▶ **Text block**:
>> START
Setting aside all the accusations of plagiarism from all over the place (some of which I can definitely see, the whole time I was thinking "this feels like if you combined Amélie and Creature from the Black Lagoon" and then I come to find out Jean-Pierre Jeunet directly accused Guillermo of plagiarizing his films lol and the creature's design was inspired by Creature from the Black Lagoon) what I really liked about the movie was its playful juxtaposition of some things like:
- The griminess of the sets with the beautifully innocent almost Disney princess-esque soundtrack.
- The almost lowbrow mundane depictions of nudity and sexuality in contrast to the puritanism of the period (amplified by the scene where Michael Shannon bangs his wife while he smothers her noises with his bleeding mutilated hand).
- The main character masturbating in her bathtub while an egg timer sits on her sink timing down her eggs boiling on the stove top (female masturbation in cinema is rarely ever depicted as so banal, especially with a flowery composed piece of music playing over it).
The design of the creature itself is absolutely top notch and one of the biggest highlights of the film which I think even those who disliked the movie can agree with. Sally Hawkins is also pretty god damn sexy.
I also appreciated the symbolism of the scene where the creature eats Jenkins' cat whose name is Pandora, moments before he flees their apartment and into the city where his first stop is a cinema directly below their apartment building. Eating the cat Pandora is the literal catalyst for opening Pandora's Box. I liked it, made me smile.
The running gag/mini-arc of Michael Shannon's fucked up fingers was pretty disgusting and humorous, the pus scene and the end where he finally tears his own fingers off were fucked up. This also gets into the environmentalist symbolism of the film, with the creature representing nature and when it's treated right it has the ability to heal, but when it's treated wrong it bites off your fingers which then begin to fester once they've been re-attached lmfao.
>> END
▶ **Tasks**:
a – Repeat everything in the film review from "I also appreciated" down to "been re-attached lmfao.", word for word.
b – Decide whether each statement agrees with the film review, and support each answer with the deciding words quoted from it: (i) the creature eats a cat named Pandora; (ii) after the creature flees the apartment, its first stop is a park; (iii) the reviewer considers the creature's design one of the film's weakest points.
The entries that follow are separate material from the film review.

▶ **Data supplied**:
>> START
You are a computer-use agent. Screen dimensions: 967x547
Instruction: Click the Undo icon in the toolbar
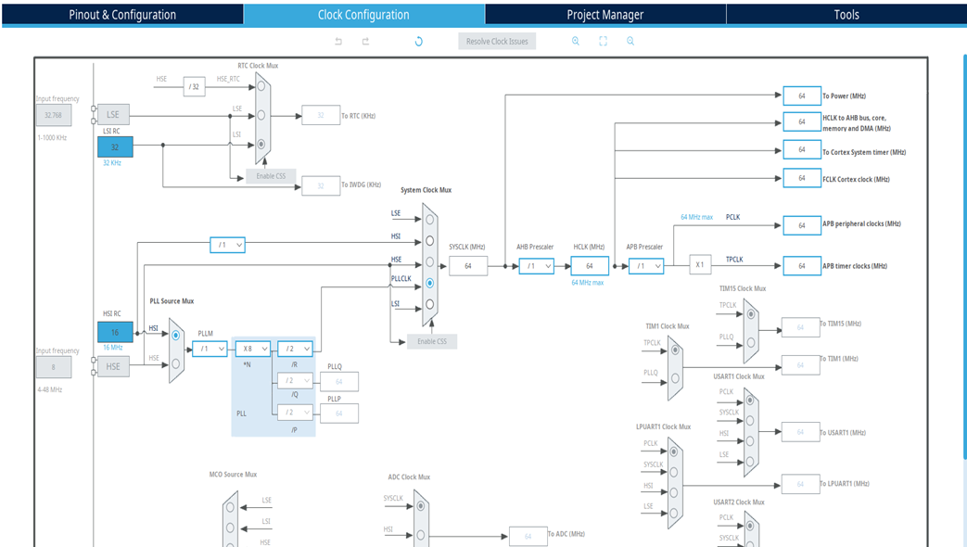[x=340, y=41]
>> END
>> START
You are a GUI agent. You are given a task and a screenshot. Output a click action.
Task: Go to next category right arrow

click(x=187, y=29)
>> END
>> START
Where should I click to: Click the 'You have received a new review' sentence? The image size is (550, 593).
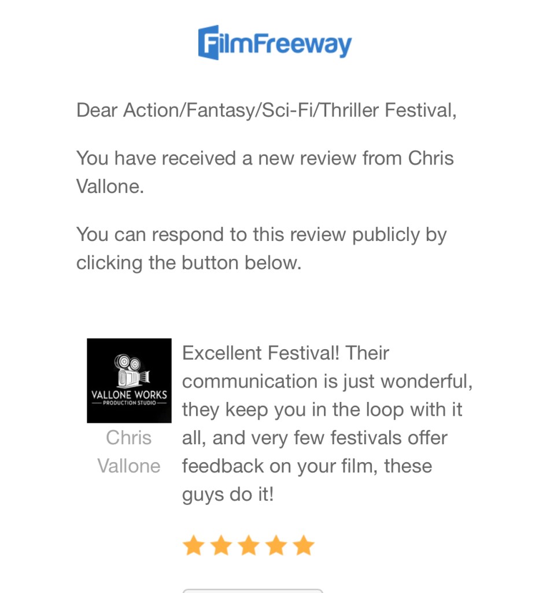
>> END
▶ **Correct answers**:
a –
I also appreciated the symbolism of the scene where the creature eats Jenkins' cat whose name is Pandora, moments before he flees their apartment and into the city where his first stop is a cinema directly below their apartment building. Eating the cat Pandora is the literal catalyst for opening Pandora's Box. I liked it, made me smile.
The running gag/mini-arc of Michael Shannon's fucked up fingers was pretty disgusting and humorous, the pus scene and the end where he finally tears his own fingers off were fucked up. This also gets into the environmentalist symbolism of the film, with the creature representing nature and when it's treated right it has the ability to heal, but when it's treated wrong it bites off your fingers which then begin to fester once they've been re-attached lmfao.

b –
(i) Yes: "the creature eats Jenkins' cat whose name is Pandora"
(ii) No: "his first stop is a cinema directly below their apartment building"
(iii) No: "one of the biggest highlights of the film"